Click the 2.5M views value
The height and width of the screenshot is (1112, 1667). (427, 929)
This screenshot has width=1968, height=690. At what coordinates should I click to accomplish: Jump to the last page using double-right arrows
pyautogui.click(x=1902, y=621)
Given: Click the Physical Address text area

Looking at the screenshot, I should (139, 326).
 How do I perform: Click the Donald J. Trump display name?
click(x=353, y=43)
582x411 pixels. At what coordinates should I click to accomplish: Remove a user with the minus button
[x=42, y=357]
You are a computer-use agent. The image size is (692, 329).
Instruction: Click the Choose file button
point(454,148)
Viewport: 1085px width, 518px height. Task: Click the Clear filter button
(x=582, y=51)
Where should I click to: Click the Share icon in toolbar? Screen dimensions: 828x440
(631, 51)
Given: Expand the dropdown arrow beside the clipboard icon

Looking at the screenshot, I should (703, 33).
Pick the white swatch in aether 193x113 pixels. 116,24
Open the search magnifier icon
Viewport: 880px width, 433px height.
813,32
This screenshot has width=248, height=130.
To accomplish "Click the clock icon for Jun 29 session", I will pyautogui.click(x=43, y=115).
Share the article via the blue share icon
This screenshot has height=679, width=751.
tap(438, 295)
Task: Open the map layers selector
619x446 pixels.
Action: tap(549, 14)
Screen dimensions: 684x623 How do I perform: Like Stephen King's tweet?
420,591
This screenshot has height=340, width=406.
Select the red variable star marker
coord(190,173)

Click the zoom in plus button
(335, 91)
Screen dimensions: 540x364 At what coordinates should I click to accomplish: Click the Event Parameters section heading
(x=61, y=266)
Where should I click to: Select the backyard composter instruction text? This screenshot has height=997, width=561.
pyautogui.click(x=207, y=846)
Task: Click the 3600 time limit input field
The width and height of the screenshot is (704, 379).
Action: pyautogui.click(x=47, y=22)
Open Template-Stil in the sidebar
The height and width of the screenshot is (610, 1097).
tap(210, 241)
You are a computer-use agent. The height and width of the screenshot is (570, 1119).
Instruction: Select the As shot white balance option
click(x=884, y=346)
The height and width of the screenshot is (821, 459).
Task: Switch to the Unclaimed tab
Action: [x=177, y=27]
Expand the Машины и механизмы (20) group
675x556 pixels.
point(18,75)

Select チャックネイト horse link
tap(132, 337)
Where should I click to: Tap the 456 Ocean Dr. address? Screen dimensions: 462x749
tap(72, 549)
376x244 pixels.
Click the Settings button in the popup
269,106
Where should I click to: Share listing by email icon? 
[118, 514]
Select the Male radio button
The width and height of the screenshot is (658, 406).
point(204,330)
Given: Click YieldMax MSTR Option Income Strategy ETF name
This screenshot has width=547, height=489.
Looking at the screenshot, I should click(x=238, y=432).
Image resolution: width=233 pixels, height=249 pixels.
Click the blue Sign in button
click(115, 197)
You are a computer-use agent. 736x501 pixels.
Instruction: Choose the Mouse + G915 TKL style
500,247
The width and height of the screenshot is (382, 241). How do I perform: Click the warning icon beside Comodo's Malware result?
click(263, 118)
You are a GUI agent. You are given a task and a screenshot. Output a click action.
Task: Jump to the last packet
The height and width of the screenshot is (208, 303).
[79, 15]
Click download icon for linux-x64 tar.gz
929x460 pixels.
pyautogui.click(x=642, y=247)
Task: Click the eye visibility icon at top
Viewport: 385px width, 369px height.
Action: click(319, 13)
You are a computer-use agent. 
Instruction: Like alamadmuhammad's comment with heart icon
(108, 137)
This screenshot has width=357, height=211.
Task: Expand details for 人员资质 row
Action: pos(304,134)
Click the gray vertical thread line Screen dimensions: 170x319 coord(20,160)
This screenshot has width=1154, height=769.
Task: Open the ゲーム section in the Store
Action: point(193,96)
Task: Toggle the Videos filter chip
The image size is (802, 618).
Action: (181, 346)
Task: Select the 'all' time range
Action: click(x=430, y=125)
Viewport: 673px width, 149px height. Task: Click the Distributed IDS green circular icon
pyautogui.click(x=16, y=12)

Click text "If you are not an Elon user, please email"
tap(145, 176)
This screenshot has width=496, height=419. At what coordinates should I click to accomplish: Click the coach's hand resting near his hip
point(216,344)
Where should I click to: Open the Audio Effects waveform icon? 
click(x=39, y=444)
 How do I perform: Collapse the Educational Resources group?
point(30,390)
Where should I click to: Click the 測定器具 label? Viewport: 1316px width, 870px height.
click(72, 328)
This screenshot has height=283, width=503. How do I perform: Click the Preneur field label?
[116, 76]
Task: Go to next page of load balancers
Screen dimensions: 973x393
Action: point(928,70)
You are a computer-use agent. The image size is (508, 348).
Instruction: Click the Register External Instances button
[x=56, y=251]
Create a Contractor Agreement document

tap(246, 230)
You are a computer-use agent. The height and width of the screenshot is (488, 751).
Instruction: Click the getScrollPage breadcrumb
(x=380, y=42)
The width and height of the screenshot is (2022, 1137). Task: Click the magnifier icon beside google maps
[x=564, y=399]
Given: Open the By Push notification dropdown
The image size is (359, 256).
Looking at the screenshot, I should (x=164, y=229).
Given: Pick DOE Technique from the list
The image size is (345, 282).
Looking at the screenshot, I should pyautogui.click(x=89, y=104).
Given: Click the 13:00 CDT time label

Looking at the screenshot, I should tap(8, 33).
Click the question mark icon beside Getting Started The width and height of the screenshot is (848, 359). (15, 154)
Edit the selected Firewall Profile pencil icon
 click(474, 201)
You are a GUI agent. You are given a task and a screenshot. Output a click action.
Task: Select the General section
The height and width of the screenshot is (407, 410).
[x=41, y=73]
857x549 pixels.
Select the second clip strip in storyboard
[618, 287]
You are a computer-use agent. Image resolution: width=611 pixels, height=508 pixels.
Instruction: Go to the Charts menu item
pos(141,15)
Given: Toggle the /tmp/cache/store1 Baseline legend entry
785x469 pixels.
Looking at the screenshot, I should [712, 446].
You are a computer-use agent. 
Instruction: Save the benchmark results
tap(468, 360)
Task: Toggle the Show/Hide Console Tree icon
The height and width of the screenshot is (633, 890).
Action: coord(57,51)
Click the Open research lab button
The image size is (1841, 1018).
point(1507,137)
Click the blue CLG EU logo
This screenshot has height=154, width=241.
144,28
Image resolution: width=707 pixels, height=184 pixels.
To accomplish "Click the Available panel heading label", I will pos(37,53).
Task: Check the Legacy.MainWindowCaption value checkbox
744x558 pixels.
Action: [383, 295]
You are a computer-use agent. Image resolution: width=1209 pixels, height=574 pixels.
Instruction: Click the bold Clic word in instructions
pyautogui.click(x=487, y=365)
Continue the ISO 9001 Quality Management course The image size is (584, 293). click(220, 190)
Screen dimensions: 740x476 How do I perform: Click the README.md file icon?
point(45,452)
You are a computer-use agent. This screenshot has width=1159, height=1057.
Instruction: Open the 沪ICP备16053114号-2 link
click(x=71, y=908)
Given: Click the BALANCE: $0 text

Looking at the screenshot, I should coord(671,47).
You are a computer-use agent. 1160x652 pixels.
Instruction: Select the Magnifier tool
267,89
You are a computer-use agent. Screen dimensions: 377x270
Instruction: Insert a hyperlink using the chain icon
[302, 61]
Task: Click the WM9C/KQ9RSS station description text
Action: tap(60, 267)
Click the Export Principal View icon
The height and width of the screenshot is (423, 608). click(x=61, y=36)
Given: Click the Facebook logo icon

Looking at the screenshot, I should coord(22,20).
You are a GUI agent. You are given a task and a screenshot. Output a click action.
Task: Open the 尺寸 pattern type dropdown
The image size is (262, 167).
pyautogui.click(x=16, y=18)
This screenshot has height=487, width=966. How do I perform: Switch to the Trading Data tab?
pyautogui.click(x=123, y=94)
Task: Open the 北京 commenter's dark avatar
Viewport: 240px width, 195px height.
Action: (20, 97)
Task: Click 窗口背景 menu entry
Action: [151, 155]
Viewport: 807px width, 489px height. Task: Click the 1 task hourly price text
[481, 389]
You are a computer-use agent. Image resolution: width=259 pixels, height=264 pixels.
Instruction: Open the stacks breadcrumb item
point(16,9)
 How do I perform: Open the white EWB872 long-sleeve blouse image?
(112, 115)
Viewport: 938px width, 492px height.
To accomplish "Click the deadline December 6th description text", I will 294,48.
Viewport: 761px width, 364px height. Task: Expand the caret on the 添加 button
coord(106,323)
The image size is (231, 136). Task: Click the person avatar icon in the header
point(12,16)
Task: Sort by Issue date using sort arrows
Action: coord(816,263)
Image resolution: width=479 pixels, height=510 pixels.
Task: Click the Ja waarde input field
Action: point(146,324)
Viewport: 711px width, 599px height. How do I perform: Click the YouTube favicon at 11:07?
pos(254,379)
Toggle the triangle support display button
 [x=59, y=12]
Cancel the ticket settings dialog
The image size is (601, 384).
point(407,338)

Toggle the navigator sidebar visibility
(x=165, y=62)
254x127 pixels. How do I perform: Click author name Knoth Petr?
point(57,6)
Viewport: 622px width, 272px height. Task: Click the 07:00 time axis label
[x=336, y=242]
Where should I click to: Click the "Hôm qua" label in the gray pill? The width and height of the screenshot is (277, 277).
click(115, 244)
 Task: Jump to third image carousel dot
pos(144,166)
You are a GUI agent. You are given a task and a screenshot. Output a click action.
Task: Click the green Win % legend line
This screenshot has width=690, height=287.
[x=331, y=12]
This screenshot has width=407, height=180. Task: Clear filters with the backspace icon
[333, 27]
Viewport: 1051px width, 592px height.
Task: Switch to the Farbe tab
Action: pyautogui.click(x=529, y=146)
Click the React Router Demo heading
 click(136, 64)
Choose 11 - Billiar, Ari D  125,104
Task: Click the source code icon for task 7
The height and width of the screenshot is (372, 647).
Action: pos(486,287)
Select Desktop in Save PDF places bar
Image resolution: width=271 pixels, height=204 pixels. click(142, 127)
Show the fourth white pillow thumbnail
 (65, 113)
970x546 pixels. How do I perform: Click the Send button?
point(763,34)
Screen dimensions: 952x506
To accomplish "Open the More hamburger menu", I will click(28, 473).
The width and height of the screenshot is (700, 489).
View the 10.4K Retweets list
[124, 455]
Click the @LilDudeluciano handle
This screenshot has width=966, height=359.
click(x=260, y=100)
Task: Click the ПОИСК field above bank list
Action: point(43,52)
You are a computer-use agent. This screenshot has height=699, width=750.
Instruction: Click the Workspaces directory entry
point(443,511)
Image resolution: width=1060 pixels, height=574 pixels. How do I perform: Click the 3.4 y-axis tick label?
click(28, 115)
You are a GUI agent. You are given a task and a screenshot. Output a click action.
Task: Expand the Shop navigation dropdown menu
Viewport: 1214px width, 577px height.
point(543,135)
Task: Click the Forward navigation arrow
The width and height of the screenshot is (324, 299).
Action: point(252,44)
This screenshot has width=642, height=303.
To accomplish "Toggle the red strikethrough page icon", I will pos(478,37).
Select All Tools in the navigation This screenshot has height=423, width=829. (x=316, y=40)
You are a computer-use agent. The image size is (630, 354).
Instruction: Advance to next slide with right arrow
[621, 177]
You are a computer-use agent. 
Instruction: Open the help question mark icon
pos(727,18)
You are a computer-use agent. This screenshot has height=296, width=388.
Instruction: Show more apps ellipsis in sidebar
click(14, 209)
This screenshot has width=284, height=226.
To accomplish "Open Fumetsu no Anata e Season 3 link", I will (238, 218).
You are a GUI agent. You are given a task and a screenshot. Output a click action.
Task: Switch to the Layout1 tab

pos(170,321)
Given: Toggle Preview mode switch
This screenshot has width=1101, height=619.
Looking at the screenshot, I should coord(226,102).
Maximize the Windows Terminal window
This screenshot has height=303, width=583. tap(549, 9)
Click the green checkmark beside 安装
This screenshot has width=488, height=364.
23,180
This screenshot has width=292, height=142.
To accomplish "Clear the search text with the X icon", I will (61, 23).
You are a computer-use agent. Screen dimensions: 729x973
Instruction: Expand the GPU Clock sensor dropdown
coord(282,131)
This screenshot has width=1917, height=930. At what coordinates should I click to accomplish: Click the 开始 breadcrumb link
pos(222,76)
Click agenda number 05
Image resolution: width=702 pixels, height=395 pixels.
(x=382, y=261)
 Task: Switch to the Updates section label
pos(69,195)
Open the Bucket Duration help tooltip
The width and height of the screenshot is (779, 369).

Brief: The output should be exactly the lines above from the line containing "Task: Toggle the Show/Hide Console Tree icon" to the line containing "Image resolution: width=707", inclusive, with no other lines.

Result below:
Task: Toggle the Show/Hide Console Tree icon
The height and width of the screenshot is (633, 890).
Action: coord(57,51)
Click the Open research lab button
The image size is (1841, 1018).
point(1507,137)
Click the blue CLG EU logo
This screenshot has height=154, width=241.
144,28
Image resolution: width=707 pixels, height=184 pixels.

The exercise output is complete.